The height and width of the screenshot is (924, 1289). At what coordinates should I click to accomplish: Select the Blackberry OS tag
* * *
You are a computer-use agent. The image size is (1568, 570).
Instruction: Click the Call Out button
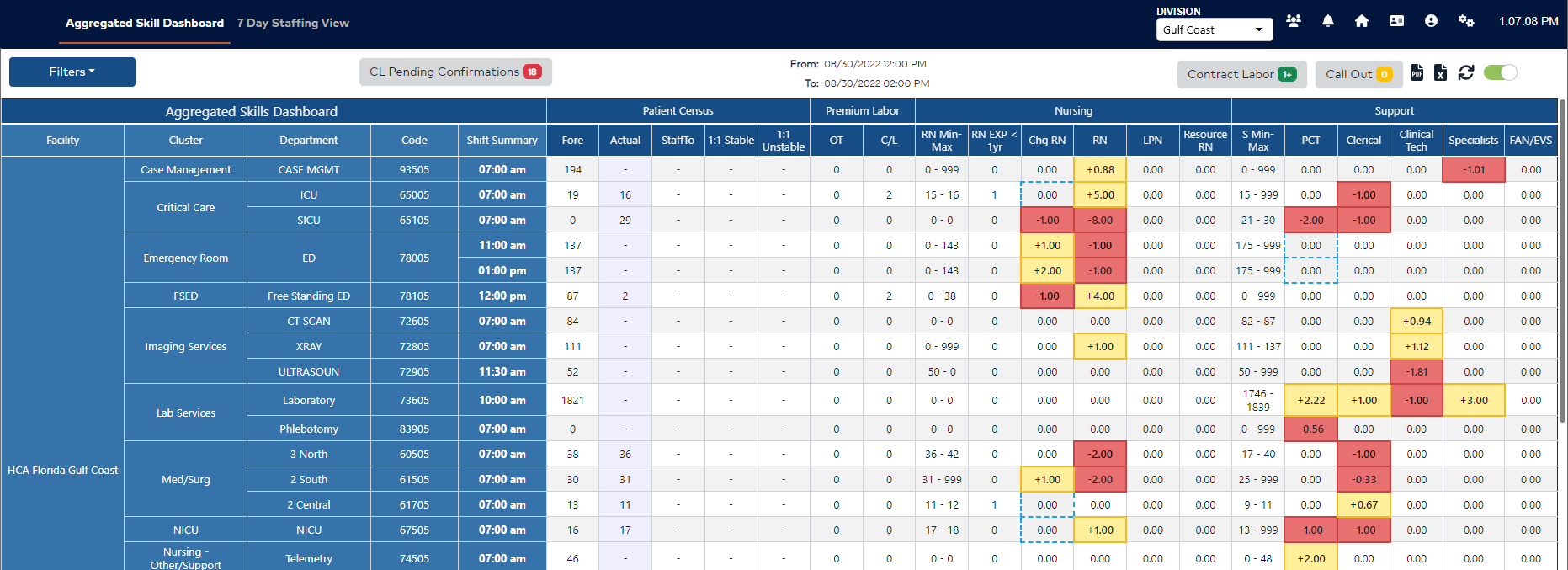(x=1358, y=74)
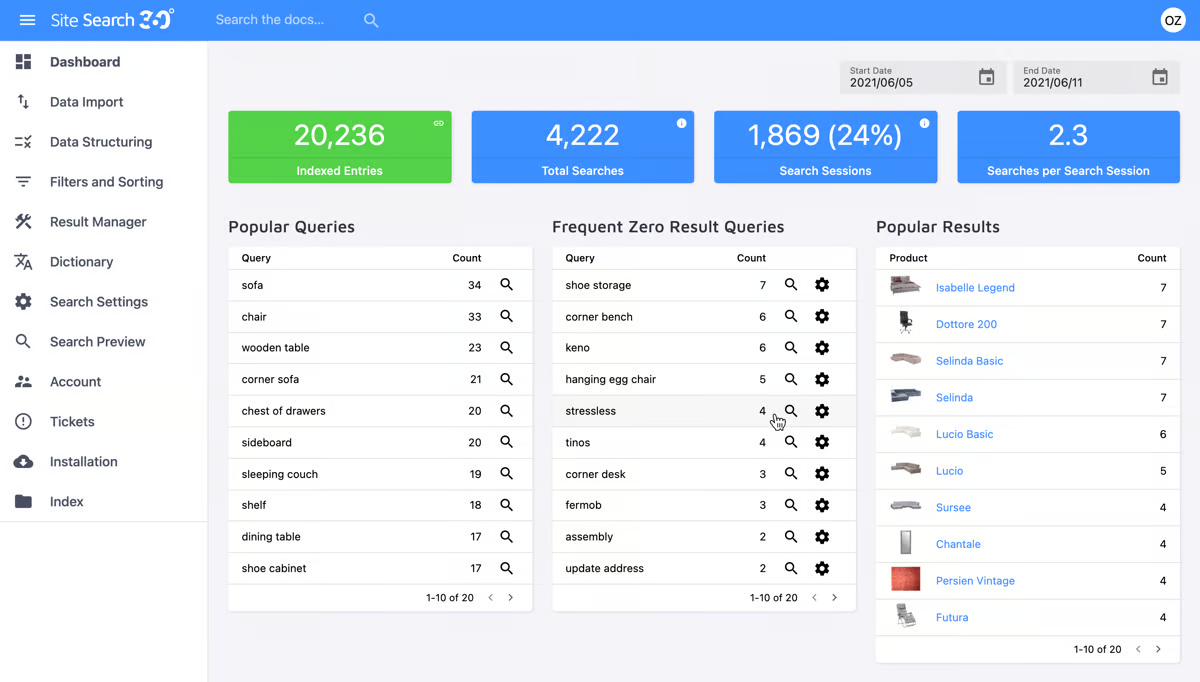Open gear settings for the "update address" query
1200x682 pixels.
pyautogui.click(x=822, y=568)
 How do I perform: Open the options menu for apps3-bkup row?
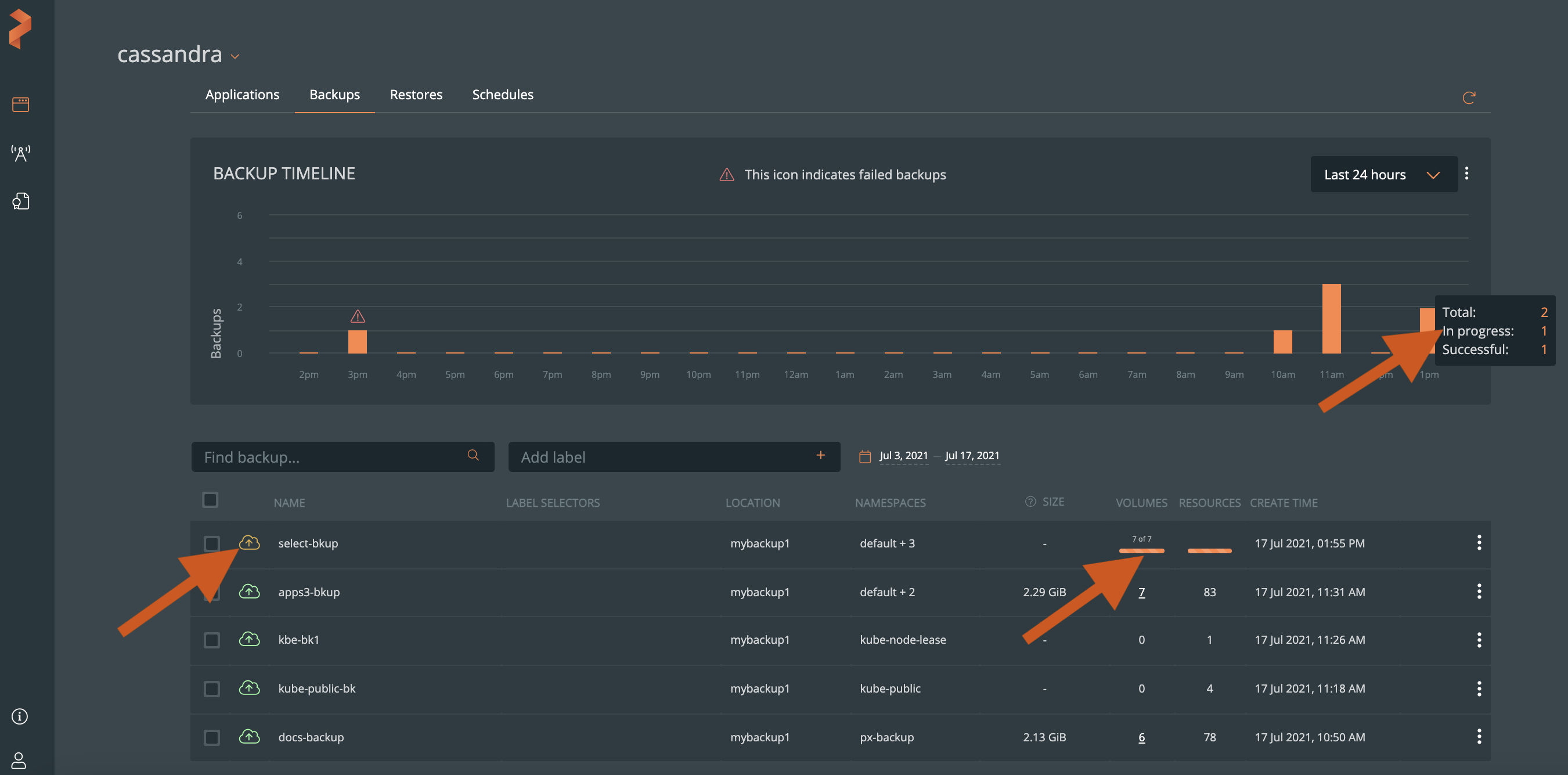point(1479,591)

| WHAT THE TASK ASKS |
Swap "Instruction" for "Task" in the part of the rows that opens with the line containing "You are a computer-use" and closes with the line containing "point(1479,591)". Give back only those lines, otherwise unchanged, and leave the pictures out.

| CORRECT RESULT |
You are a computer-use agent. The image size is (1568, 570).
Task: Click the Call Out button
(x=1358, y=74)
Open gear settings for the "update address" query
1200x682 pixels.
pyautogui.click(x=822, y=568)
 How do I perform: Open the options menu for apps3-bkup row?
point(1479,591)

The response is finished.